Hi guys recently i purchased a pendant backer plate system and did a little simple change to it to hold the sacrificial wood to mount the pendant to. all i did was drill and counter sink four holes on the thin plate ....this does two things it holds the wood 100 percent and you can true it up with your tool and eliminates all vibrations....and runs as smooth as Ed Davidsons videos.....I wonder how someone can have so much patience..LOL


----------



## arjudy (Dec 29, 2009)

Great idea.


----------



## alphageek (Dec 29, 2009)

Nice mod!

An alternative for wood sacrificial backer material is laminate shelving (the white stuff).. I have a bunch of old stuff laying around and so I cut little circles out of it.  Perfectly smooth material for doublesided tape.

The stuff works so well, its tough to remove it from the plate when the face gets too used for tape.

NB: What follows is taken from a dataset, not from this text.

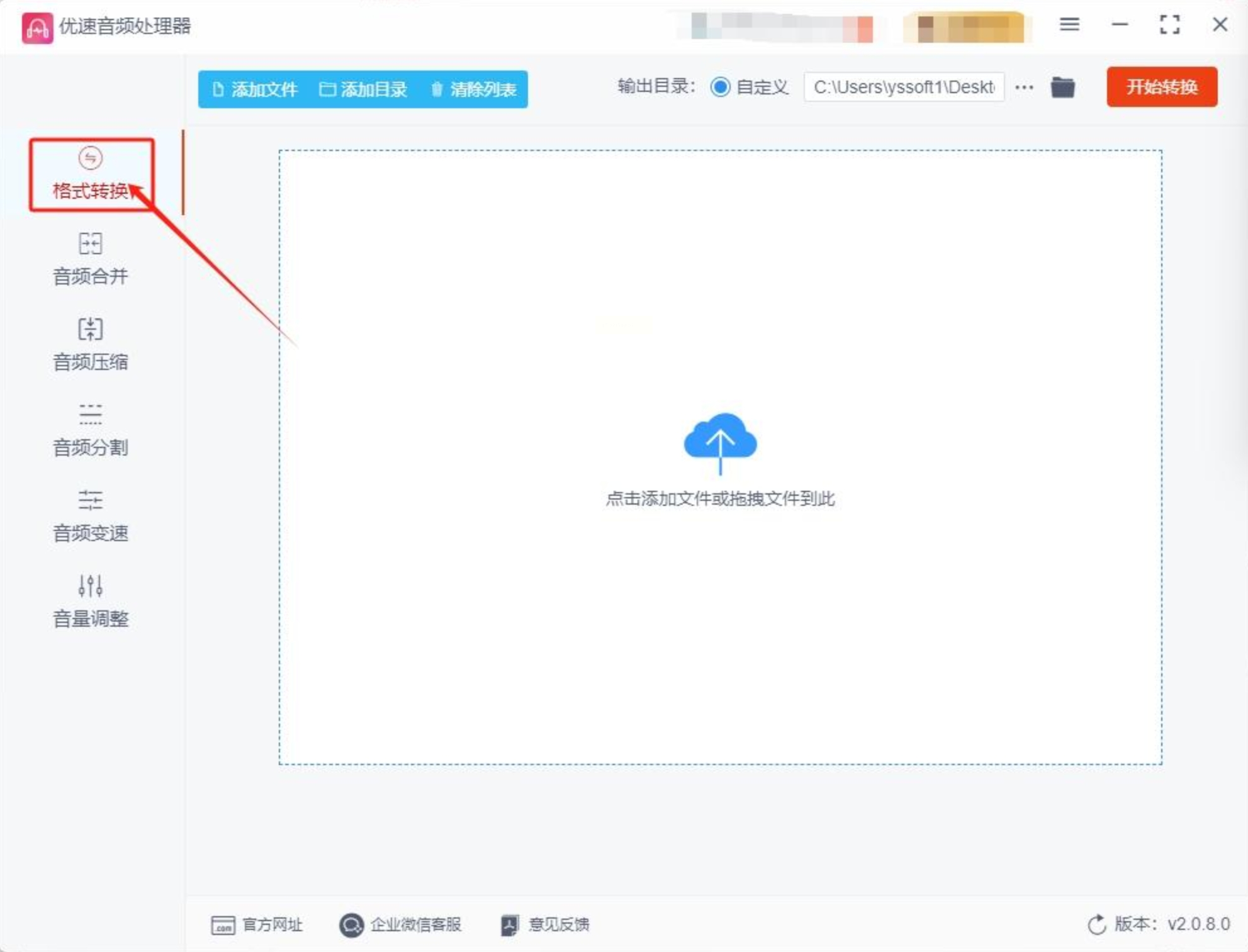Click the three-dots browse output path button

[x=1024, y=87]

Actually this mod would fix that!  I could screw it in place and it would come off when its time to replace easier.

hmmm....  Thanks for the idea!


----------



## PaulDoug (Mar 15, 2010)

I have had the sacrificial wood move just a hair when turning a pendant, and I think it is the tape letting it move. Screws would fix that at least as far as the sacrificial wood is concerned. The pendant blank could still move some. Maybe it is my turning ability because I haven't read of anyone else having this happen. I have good tape. 

I wonder if 4 screw are necessary, would 3 or even 2 be sufficient?


----------